The reality is that they are not being cut. Contractors and farmers are afraid to cut them because they will be photographed with mobile phones and reported. It is nonsense. There are signs covered everywhere I go in my county. I refer to signs which indicate the way to particular places, speed limits and that there are dangerous bends ahead. Access to and egress from fields forces the implements on the fronts of tractors out into the middle of the road. It is highly dangerous. It just shows that the Minister is out of touch and does not understand the reality of rural Ireland. I invite her to visit any part of Tipperary. I will show her countless signs, including those indicating national monuments, which are covered up. It is farcical. The county council is strapped for cash and uses a great excuse - it is not allowed to cut them. Health and safety or road safety can go to hell. That is the reality on the ground. The hedges are not being cut. They were always cut by county councils, but that is not being done now. There are accidents and people get scratched and scraped. We encourage cyclists, but people could not cycle on these roads without some kind of protective gear. One would need a helmet to go up and down some roads. That is the reality. The Minister should know. She visits Tipperary the odd time. She has some relatives there. It is no different to any other county. This is patent nonsense. It is literally usurping the power of this House to make legislation, which it did. What is the point of debating here and consulting all the stakeholders? We were at it for a year and a half and the Minister just decided to draw a red line through it and forget about it. In my view, that is a subversion of democracy any day of the week.

I am not remotely out of touch with the rural situation. As the Deputy knows, my mother is from Clonmel, which is located in his constituency, and my father is from Mayo. I know a great deal about rural issues. This Government is hugely supportive of rural Ireland in terms of job creation, broadband and infrastructure-----

What broadband?

-----the rural regeneration and development fund, investment in national parks and reserves and, specifically, hedge cutting. Among the findings in the report I mentioned earlier is that the decline in the numbers of bees, butterflies and other insects has largely resulted from the effects of monoculture and the drive to ever higher levels of productivity, characterised by loss or neglect of hedgerows, farmland edges and scrub.

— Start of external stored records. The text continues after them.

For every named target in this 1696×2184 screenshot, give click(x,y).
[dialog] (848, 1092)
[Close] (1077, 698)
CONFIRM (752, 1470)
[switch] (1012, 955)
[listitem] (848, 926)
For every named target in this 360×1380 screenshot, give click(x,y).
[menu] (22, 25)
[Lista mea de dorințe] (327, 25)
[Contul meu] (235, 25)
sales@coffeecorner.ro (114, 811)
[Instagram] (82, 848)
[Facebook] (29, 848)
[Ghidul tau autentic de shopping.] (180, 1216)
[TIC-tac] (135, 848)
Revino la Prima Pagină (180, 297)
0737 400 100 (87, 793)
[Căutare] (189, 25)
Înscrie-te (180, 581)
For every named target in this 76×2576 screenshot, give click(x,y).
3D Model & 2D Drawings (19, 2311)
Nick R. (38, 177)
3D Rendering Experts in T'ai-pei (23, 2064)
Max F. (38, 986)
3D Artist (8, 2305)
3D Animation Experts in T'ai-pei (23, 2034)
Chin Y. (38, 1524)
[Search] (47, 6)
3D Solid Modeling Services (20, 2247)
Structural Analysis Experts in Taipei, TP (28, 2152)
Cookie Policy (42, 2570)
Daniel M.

It has also led to the deliberate removal of habitats, such as hedgerows and wetlands, and there has been some criticism of agricultural policy which does not support diverse hedgerows. If I had been in a position to extend the regulations, I would have done so. For all the reasons I have outlined, however, I was not in a position to do so and I stand by that decision. It would not have been the right thing to do in these circumstances.